— BEGIN EXTRACTED MATERIAL —

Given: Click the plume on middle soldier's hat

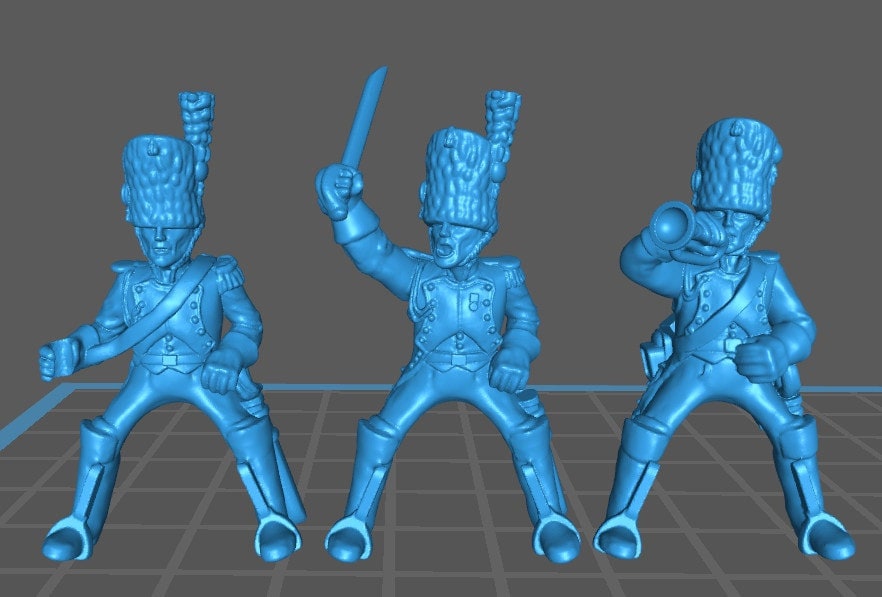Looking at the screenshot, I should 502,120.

— END EXTRACTED MATERIAL —
— BEGIN EXTRACTED MATERIAL —

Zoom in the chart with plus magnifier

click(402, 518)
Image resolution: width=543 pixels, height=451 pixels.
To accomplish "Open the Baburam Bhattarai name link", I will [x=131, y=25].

— END EXTRACTED MATERIAL —

__WHAT YOU HAVE TO DO__. Please repeat the lines of the listing from the one containing "Zoom in the chart with plus magnifier" through the one containing "will [x=131, y=25].", inclusive, with no change at all.

__EXERCISE OUTPUT__.
Zoom in the chart with plus magnifier

click(402, 518)
Image resolution: width=543 pixels, height=451 pixels.
To accomplish "Open the Baburam Bhattarai name link", I will [x=131, y=25].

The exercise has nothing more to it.